This week starts the 17th annual conference of the Association for the Scientific Study of Consciousness (ASSC 17). It will be held in San Diego, California, July 12-15, 2013. I will be involved in 2 poster presentations:
Tom Froese, Hiroyuki Iizuka, Takashi Ikegami
P2-082, July 15th, 14.30 – 16.30
The study of social cognition in interactive settings is gaining in prominence, and second-person neuroscience has begun to reveal different neural mechanisms in contrast to passive spectator settings. We contribute to these developments with a psychological study of the effects of social interaction on consciousness. Pairs of adults controlled their avatars in a 1D virtual space and interacted with each other using nothing but a computer mouse and binary tactile feedback interface. They were instructed to avoid two distractor objects that only differed from the other’s avatar in their lack of responsive movement (one was static; the other precisely copied the avatar’s movements at a distance). They clicked to signal the experimenter when they felt to be interacting with the other’s avatar. We tested 18 teams (36 participants), each for 15 trials of one-minute duration. We thereby replicated the setup of Auvray et al. (2009), but with one crucial difference: we explicitly asked participants to help each other. We confirmed Auvray’s finding that participants clicked successfully (88% correct); additionally, our statistics indicated conscious recognition. The best strategies involved the development of interactions that required mutual participation for their realization, e.g. imitative turn-taking. We assessed the clarity of experience of the other’s presence with post-trial questionnaires, including a perceptual awareness scale and confidence ratings. Subjective clarity significantly correlated with objective clicking success. Moreover, highest scores were significantly correlated with each other and with joint success (indeed, clicks often happened nearly concurrently), indicating that intersubjective experience results from a co-creative process.

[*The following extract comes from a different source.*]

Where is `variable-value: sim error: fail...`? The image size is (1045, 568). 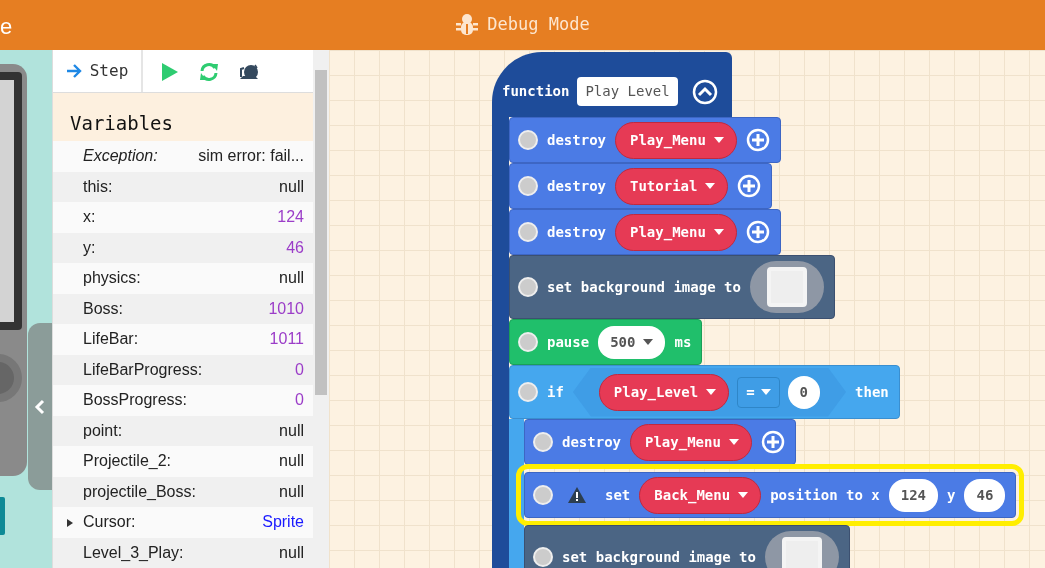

Synesthesia: Continuous or discrete? A study on the prevalence of number personification in Japan
Eiko Matsuda, Tom Froese, Hideya Kitamura, Kazuo Hiraki
P2-062, July 15th, 14:30 ‐ 16:30
Synesthesia is thought to be found in just a small percentage of people. For instance, number-color synesthesia is observed in only around 1% of the population (Simner et al., 2006). However, as additional types of cross-modal association are recognized as synesthesia, e.g. ordinal linguistic personification, a question arises regarding the evaluation of the overall degree of synesthesia. We hypothesized that some types of synesthesia could be continuous, and that weak forms could be found in general. In this research, we focused on number personification, which is regarded as a type of synesthesia because of its automaticity and consistency (Simner and Holenstein, 2007). We conducted an online questionnaire to study its prevalence in a population of Japanese students. We asked our 53 participants to choose personalities (gender, goodness, age and sociability) from given 3 choices (e.g. ‘male’, ‘female’, and ‘none’) for a randomized set of numbers. The test is repeated again after more than one month to calculate consistency. We expected that the population is divided into two distinct groups; synesthetes and non‐synesthetes; where synesthetes would consistently choose personality attributes, while non‐synesthetes would tend to answer inconsistently or choose ‘none’. However, the results show that a large number of non‐synesthetes also chose personal attributes, with a modest consistency level. This suggests that the population cannot be neatly divided into two distinct groups. We argue that synesthesia in general is not only found in a special subset of people, but weak forms of it are more prevalent than previously expected.